INSTRUCTIONS FOR THE TASK:
Copy the material below word for word, line by line, without changing anything.

ENTRIES SUPPLIED:
►

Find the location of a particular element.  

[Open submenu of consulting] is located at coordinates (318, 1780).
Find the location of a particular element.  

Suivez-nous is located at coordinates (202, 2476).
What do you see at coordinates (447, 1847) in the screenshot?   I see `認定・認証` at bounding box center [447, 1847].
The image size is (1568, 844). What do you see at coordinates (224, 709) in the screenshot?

◄

SOLUTION TO THIS PROBLEM:
Find the location of a particular element.  

[Open submenu of consulting] is located at coordinates (318, 1780).
Find the location of a particular element.  

Suivez-nous is located at coordinates (202, 2476).
What do you see at coordinates (447, 1847) in the screenshot?   I see `認定・認証` at bounding box center [447, 1847].
The image size is (1568, 844). What do you see at coordinates (224, 709) in the screenshot?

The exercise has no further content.